What the task asks: Would you restate word for word the lines of the listing, beginning at the first and ending with the line that holds "Click the horizontal scrollbar right arrow"?

-*-

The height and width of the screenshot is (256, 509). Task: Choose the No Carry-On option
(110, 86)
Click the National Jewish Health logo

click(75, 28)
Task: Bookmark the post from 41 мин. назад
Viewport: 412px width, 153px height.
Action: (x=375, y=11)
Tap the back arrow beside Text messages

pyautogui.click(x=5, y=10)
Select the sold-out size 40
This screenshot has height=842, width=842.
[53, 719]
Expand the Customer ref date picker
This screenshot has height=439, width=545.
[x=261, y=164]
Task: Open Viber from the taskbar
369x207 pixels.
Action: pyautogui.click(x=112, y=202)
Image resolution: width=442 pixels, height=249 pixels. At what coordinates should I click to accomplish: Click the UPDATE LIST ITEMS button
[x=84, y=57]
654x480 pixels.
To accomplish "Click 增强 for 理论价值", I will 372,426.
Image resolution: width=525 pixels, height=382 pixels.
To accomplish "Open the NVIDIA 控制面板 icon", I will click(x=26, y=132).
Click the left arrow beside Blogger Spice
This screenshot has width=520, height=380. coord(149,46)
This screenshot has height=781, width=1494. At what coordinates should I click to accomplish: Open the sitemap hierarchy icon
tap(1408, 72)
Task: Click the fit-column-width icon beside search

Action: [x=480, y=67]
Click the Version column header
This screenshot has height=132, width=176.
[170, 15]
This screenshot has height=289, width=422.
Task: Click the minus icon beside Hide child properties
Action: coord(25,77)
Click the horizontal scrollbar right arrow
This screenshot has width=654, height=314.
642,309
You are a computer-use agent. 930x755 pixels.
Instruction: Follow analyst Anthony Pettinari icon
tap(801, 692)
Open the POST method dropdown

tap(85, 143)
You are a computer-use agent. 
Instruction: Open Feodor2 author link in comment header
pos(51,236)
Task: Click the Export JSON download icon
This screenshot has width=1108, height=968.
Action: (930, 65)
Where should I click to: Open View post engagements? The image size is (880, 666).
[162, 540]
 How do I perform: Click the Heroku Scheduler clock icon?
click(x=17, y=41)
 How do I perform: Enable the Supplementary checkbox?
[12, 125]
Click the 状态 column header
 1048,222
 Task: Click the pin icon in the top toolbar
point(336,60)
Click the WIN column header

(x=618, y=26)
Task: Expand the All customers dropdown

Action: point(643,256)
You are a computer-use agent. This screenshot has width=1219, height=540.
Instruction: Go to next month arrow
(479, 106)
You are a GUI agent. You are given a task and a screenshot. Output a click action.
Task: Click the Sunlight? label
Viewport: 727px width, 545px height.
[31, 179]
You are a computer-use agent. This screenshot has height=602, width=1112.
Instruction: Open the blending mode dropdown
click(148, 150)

-*-

Expected answer:
The height and width of the screenshot is (256, 509). Task: Choose the No Carry-On option
(110, 86)
Click the National Jewish Health logo

click(75, 28)
Task: Bookmark the post from 41 мин. назад
Viewport: 412px width, 153px height.
Action: (x=375, y=11)
Tap the back arrow beside Text messages

pyautogui.click(x=5, y=10)
Select the sold-out size 40
This screenshot has height=842, width=842.
[53, 719]
Expand the Customer ref date picker
This screenshot has height=439, width=545.
[x=261, y=164]
Task: Open Viber from the taskbar
369x207 pixels.
Action: pyautogui.click(x=112, y=202)
Image resolution: width=442 pixels, height=249 pixels. At what coordinates should I click to accomplish: Click the UPDATE LIST ITEMS button
[x=84, y=57]
654x480 pixels.
To accomplish "Click 增强 for 理论价值", I will 372,426.
Image resolution: width=525 pixels, height=382 pixels.
To accomplish "Open the NVIDIA 控制面板 icon", I will click(x=26, y=132).
Click the left arrow beside Blogger Spice
This screenshot has width=520, height=380. coord(149,46)
This screenshot has height=781, width=1494. At what coordinates should I click to accomplish: Open the sitemap hierarchy icon
tap(1408, 72)
Task: Click the fit-column-width icon beside search

Action: [x=480, y=67]
Click the Version column header
This screenshot has height=132, width=176.
[170, 15]
This screenshot has height=289, width=422.
Task: Click the minus icon beside Hide child properties
Action: coord(25,77)
Click the horizontal scrollbar right arrow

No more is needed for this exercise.